In the early 1940s, Dr. Bertold Weisner opened a fertility clinic in London. He and his wife guaranteed their patients sperm from "above average" donors, according to ABC News. DNA tests from 18 of the people conceived at Weisner's lab later found that he was the father of 12 of them. One of Weisner's IVF offspring told ABC News that Weisner could be the biological father to 300 to 600 people.

According to The New York Times, Virginia-based doctor, Cecil B. Jacobson, was convicted in 1993 after he was found to, allegedly, have fathered up to 75 children having used his sperm to artificially inseminate patients, who were told the sperm was from anonymous donors. As recently as April, per CNN, Canadian doctor Norman Barwin was accused for similar crimes. So this sort of thing is entirely possible, and makes the show all the more realistic.

The Netflix newcomer is called Sisters because it focuses on the two (yes, only two) sisters that Julia discovers she has among dozens of brothers. So it's not based on one, singular true story, but it definitely took inspiration from the similar news headlines that have amassed over the years.

Award-winning writer and producer Imogen Banks and her Sisters colleagues Jonathan Gavin, Michael Lucas, and Benjamin Law chose to see past the disturbing nature of the story and analyze the life lesson it provides. "We went, 'This is really a story about family and what it is.' It's about nature versus nurture," she told The Sydney Morning Herald. "How your identity is constructed – and what happens when a central pillar of your identity is suddenly removed."

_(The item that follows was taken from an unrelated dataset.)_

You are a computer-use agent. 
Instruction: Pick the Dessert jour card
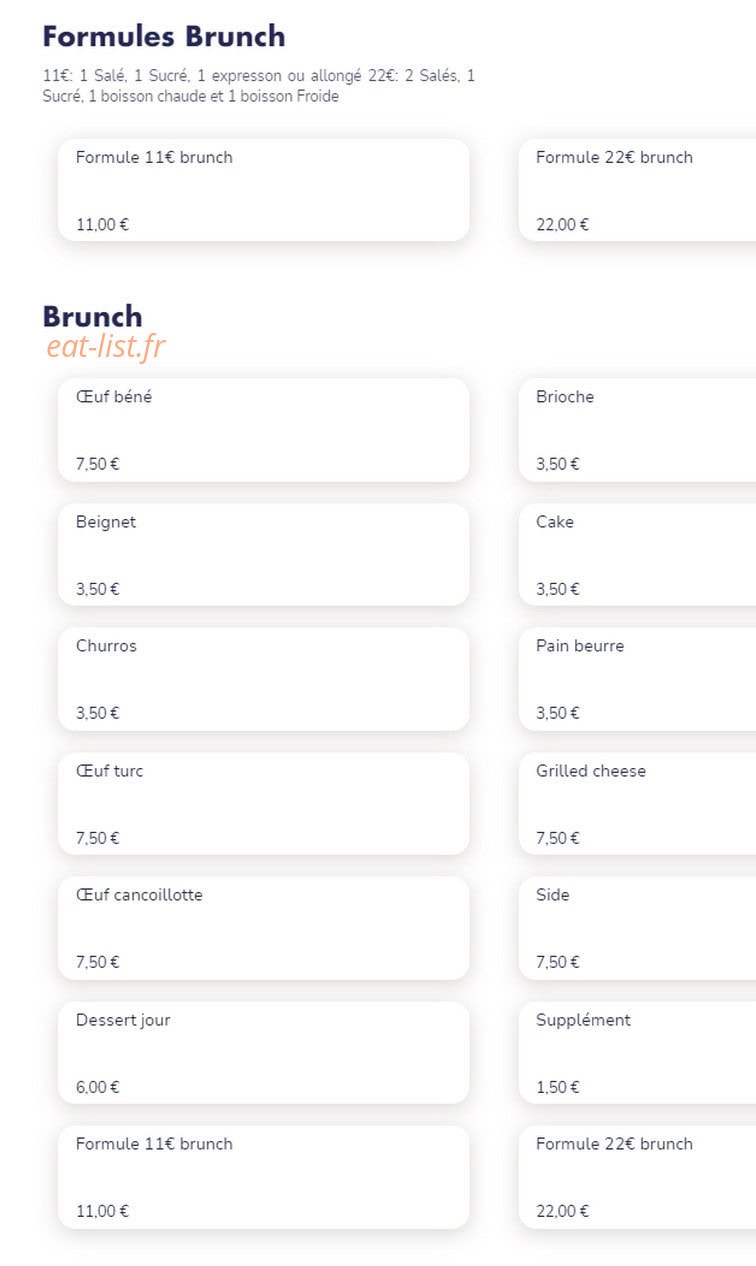(263, 1053)
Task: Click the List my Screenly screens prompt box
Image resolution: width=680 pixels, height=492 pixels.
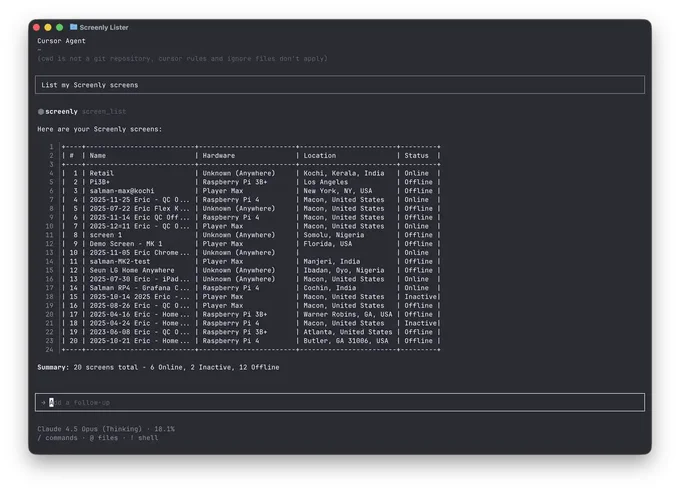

After Julia discovers the baffling news, instead of rejecting it, she decides to hold a family reunion-style luncheon for everyone to meet. She discovers that she already knows a few of the people when they walk through the door, which is only the beginning of the turmoil that follows.

In light of that, creator Jonathan Gavin was able to turn what would be an existential crisis for most into a comedic story that has the potential to elicit some self-reflection from everyone. At one point in the trailer for the show, Julia says, "There's a difference between being related and being family," which is a message many viewers can relate to, no matter how obscure the plot line may seem. Gavin adds in the same interview, "It's a great way to explore what family really is." He's right — every family has its own, unique (or very unique in this case) origin story.